The justices agreed to hear an appeal from the city of Grants Pass, Oregon, of a 2022 U.S. Ninth Circuit Court of Appeals ruling that has the potential to loosen restrictions on how nine Western states deal with tent encampments on public property.

3 minute read

January 15, 2024, 8:00 AM PST

By Irvin Dawid


A red and white tent on the sidewalk with other belongings of an unhoused resident in Miami, Florida.

Felix Mizioznikov / Adobe Stock

“The U.S. Supreme Court agreed Friday to hear a case that could dramatically reshape how cities across the West respond to the homelessness crisis,” reported Bob Egelko, the San Francisco Chronicle's prolific court reporter, on Jan. 12.

[See post on Egelko's piece on another housing-related case before the high court: California Impact Fees Reach Supreme Court, October 4, 2023, and the update from SCOTUSblog, Jan. 9]

“Gov. Gavin Newsom, governments in 20 other states and organizations of cities and counties had asked the court to review and overturn a September 2022 decision by the 9th U.S. Circuit Court of Appeals that prohibited local governments from sweeping homeless encampments unless shelter was available for the camp’s residents,” adds Egelko. 

San Francisco and Mayor London Breed went further and asked the Supreme Court to take the unusual step of immediately reversing the appellate ruling, without the need for a hearing. The justices did not grant that request but agreed to hear arguments on the constitutional standards for local governments to remove people from camps and tents on public property. A ruling is due by the end of June.

Grants Pass, not San Francisco

While the outcome of the case, which will entail revisiting of the Ninth Circuit's landmark Martin v. City of Boise ruling in 2018, is of major consequence in California, which has about 27% of the nation's homeless population, the case comes from the state's northern neighbor.

But Ed Johnson of the Oregon Law Center, attorney for the homeless in Grants Pass, Ore., where the 9th Circuit case arose, said Friday the appeals court’s ruling does not tie the government’s hands and should be upheld.

[Gloria Johnson, Et Al V. City Of Grants Pass, was the subject of a July post after the Ninth Circuit denied a petition for rehearing en banc. The 2022 decision was made by a 3-judge panel.]
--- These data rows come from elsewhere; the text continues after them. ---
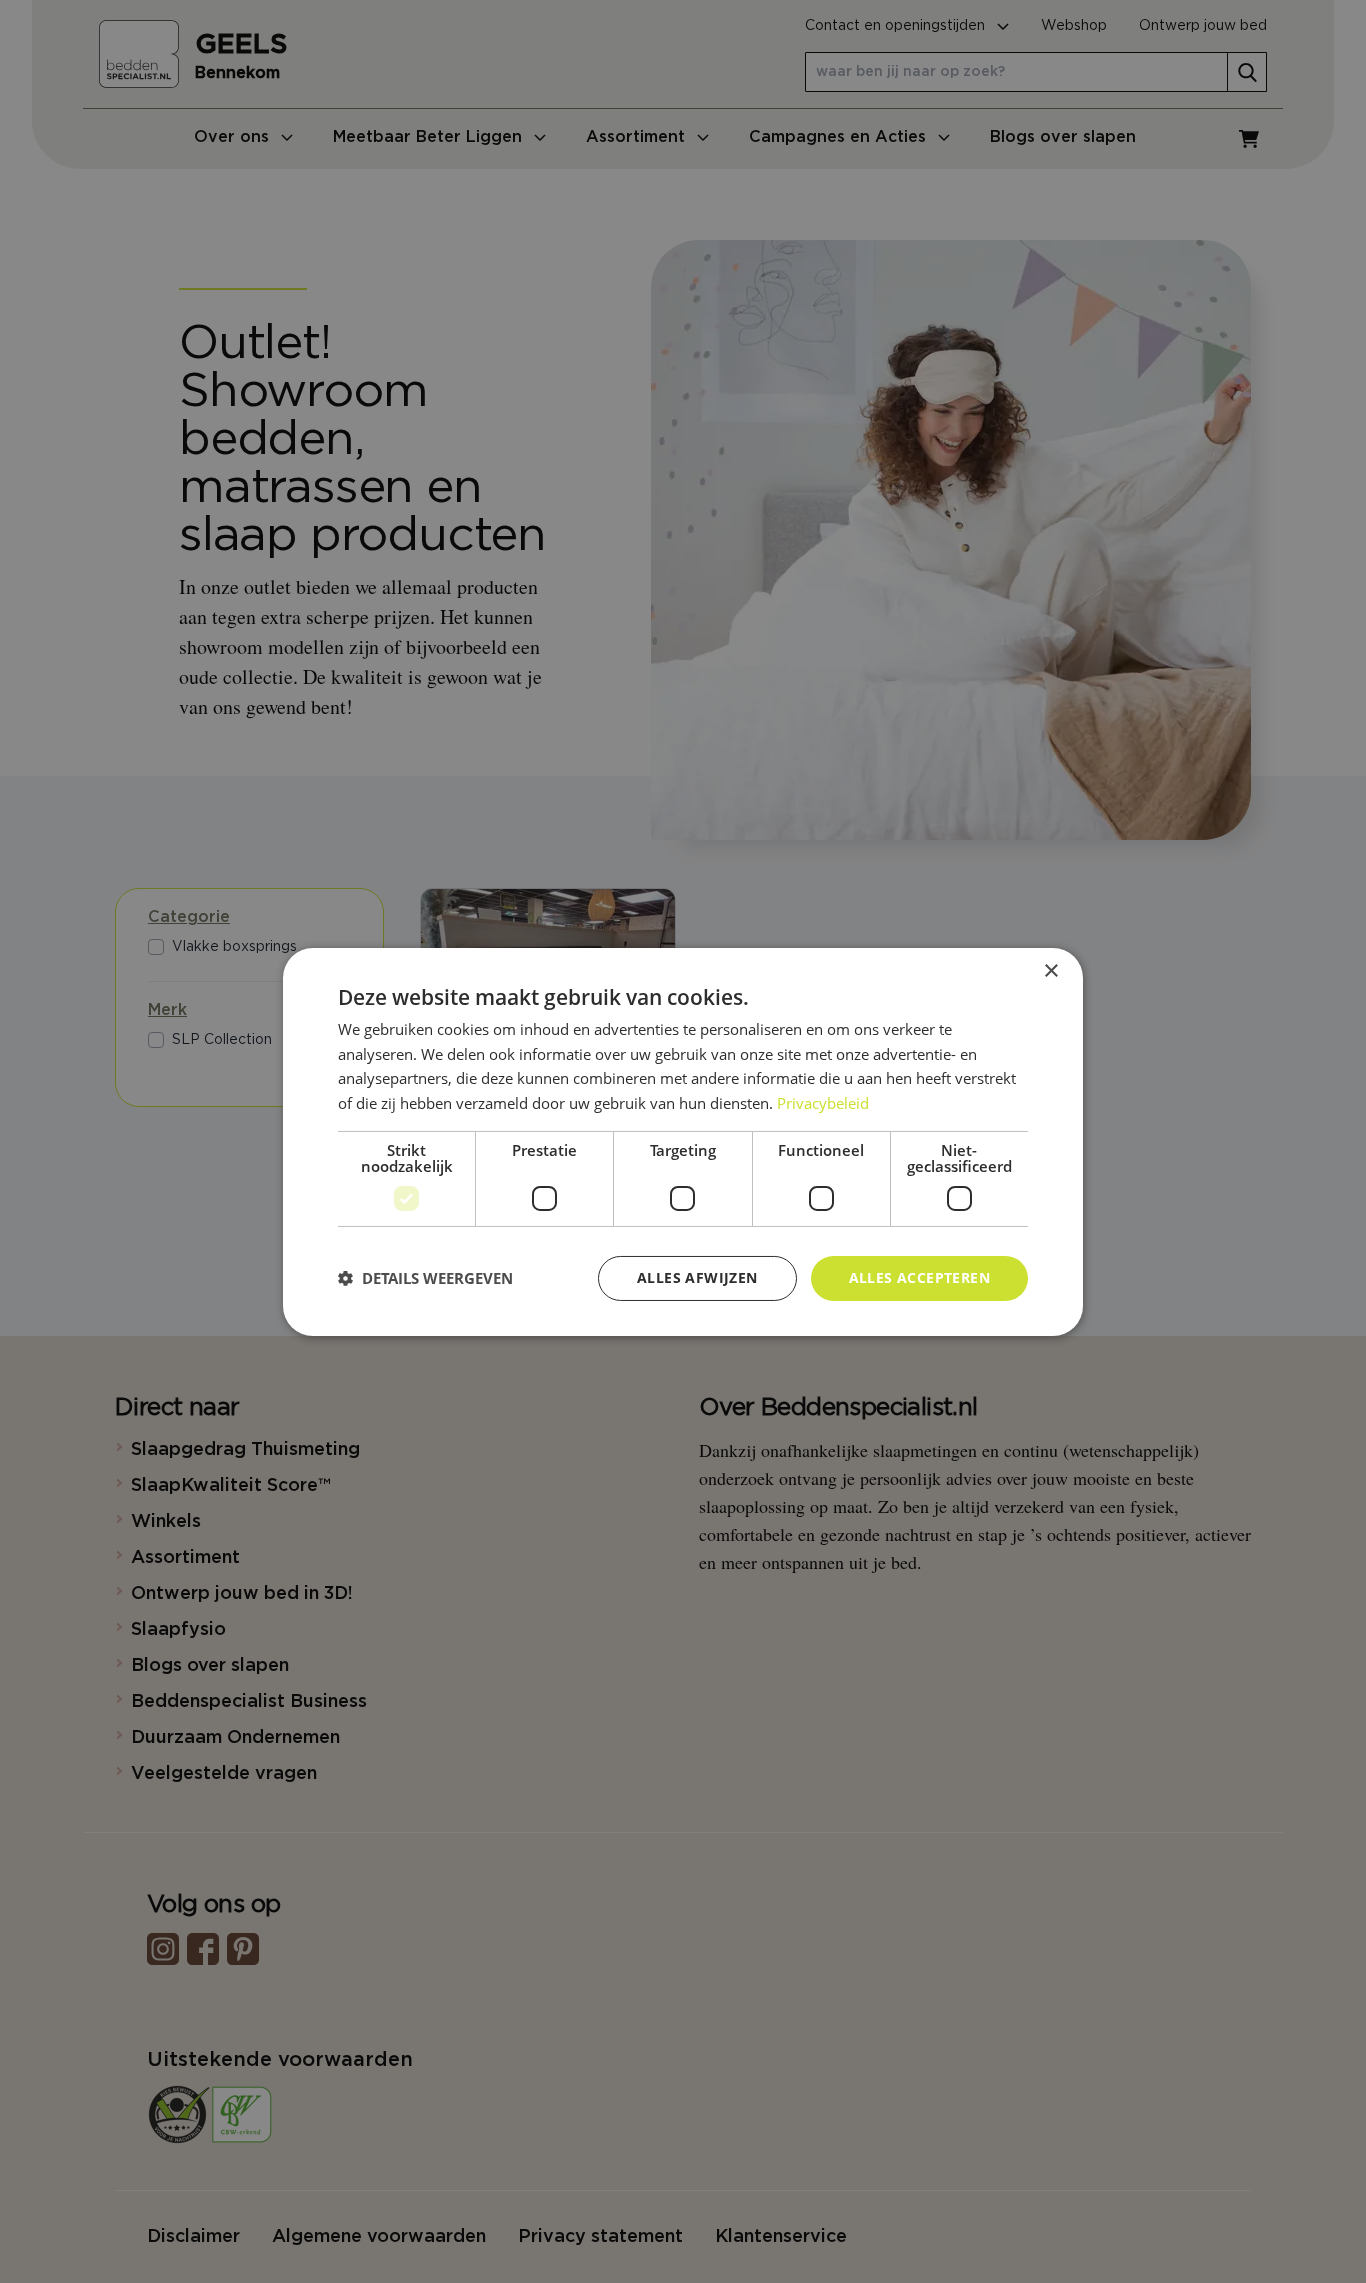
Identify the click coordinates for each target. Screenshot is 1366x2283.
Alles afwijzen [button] (697, 1277)
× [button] (1050, 970)
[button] (425, 1278)
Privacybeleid (823, 1103)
Blue and red states united

“The case has become a rare instance in which officials across the political spectrum, from Newsom to conservative state senators in Arizona, are seeking the same outcome,” adds Egelko.
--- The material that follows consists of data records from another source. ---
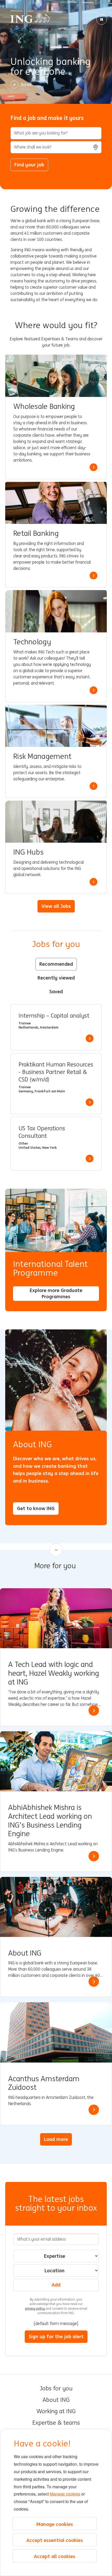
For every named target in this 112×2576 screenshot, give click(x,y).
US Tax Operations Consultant (41, 1132)
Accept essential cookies (54, 2540)
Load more (56, 2139)
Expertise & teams (56, 2422)
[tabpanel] (56, 1087)
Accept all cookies (54, 2556)
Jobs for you (56, 2388)
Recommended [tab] (56, 964)
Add (56, 2285)
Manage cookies (65, 2494)
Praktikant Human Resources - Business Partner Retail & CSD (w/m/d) (55, 1072)
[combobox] (56, 147)
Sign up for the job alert (56, 2336)
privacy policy (35, 2308)
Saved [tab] (56, 991)
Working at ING (56, 2411)
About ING (56, 2400)
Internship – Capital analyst (53, 1015)
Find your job (29, 164)
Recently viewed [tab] (56, 978)
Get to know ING (36, 1508)
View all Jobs (56, 906)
“Families can no longer walk the streets of Portland, San Francisco, and Seattle in safety,” said lawyers for the 20 states [pdf], led by Idaho and Montana.

Now that the Supreme Court has agreed to hear the appeal, the case goes by title, City of Grants Pass v. Johnson. Note that the high court refused to hear an appeal of Martin v. Boise in December 2019.
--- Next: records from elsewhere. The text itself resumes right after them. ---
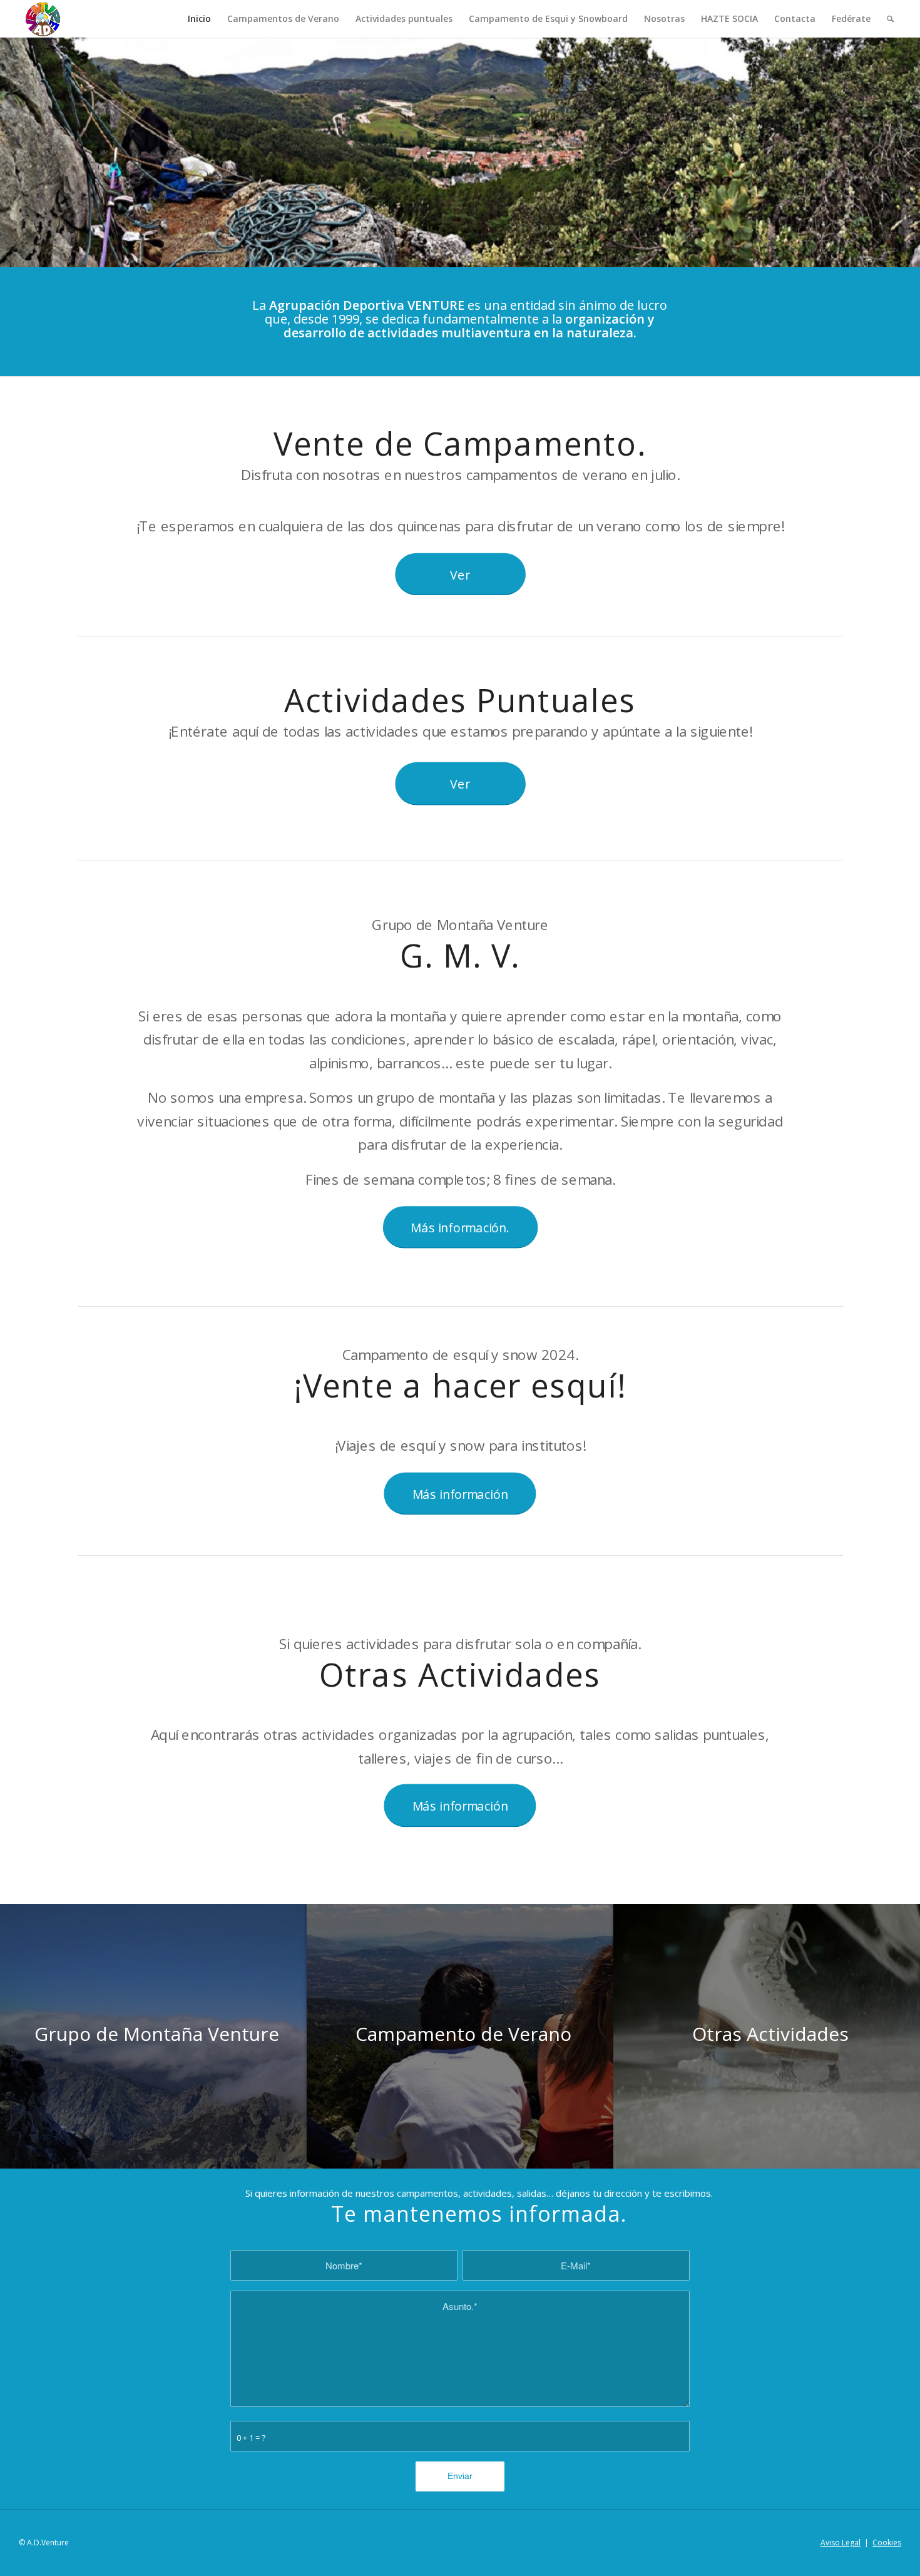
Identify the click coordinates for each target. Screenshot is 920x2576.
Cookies (886, 2542)
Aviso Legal (840, 2542)
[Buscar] (890, 19)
“It adds another high-profile case to a docket that includes abortionthe power of administrative agencies and a challenge to whether former President Donald J. Trump is eligible for Colorado’s Republican primary ballot,” reported The New York Times on January 12.

San Francisco case

“Friday’s announcement came one day after the 9th Circuit upheld a lower decision [pdf] prohibiting San Francisco from removing homeless people from the streets without first offering them shelter,” reported The Hill on January 12. 

“In Thursday’s 2-1 ruling, the court said the city was violating constitutional standards that the 9th Circuit had declared in 2018 when it said Boise, Idaho, could not make it a crime to sleep on a public street or sidewalk when shelters are not available,” reported Egelko for the Chronicle on Jan. 11 on the case, Coalition on Homelessness v. City and County of San Francisco.